_Instructions to follow_
List each line of the entries below that contains the word "Image", copying every such line in full.
■ ■ ■
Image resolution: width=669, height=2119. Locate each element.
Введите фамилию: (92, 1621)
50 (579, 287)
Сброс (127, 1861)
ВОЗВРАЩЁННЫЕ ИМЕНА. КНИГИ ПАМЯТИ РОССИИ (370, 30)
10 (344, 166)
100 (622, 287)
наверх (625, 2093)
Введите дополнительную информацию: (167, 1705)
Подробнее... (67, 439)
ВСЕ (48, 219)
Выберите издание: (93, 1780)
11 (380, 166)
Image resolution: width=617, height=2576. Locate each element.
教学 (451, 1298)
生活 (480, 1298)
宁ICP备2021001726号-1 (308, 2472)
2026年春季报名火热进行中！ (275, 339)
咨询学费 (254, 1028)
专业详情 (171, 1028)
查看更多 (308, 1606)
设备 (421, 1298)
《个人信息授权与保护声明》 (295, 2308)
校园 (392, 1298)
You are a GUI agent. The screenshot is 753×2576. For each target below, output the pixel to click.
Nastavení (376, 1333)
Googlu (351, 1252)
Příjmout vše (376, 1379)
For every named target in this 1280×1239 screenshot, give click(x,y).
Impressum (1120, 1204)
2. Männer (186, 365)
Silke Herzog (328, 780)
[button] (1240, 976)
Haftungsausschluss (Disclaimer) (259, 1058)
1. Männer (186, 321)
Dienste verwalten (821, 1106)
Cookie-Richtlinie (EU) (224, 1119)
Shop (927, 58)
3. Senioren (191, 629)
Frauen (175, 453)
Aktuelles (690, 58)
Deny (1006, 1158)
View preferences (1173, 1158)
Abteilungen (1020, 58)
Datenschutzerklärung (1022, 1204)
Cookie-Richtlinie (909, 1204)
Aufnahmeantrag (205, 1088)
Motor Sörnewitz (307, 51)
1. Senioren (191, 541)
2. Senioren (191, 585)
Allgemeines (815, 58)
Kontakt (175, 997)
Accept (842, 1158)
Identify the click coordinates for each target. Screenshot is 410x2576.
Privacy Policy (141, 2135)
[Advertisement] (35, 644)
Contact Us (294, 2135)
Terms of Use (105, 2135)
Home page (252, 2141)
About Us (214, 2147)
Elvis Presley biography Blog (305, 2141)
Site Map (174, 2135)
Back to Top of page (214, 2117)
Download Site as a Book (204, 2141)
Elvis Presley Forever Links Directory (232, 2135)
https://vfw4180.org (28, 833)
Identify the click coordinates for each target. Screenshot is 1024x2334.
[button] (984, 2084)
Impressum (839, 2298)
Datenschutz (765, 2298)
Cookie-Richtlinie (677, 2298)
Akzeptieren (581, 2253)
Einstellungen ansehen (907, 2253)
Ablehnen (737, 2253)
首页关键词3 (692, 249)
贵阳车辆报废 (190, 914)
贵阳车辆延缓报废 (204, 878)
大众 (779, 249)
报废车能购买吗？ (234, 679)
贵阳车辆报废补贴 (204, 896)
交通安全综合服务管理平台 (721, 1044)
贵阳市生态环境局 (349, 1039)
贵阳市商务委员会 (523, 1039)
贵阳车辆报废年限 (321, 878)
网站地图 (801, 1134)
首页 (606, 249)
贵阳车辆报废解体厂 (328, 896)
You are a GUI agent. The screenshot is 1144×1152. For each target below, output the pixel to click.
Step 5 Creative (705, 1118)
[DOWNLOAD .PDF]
■ ■ ■
_Correct answer_
Image resolution: width=669, height=2119. Locate each element.
Image resolution: width=617, height=2576. Locate each element.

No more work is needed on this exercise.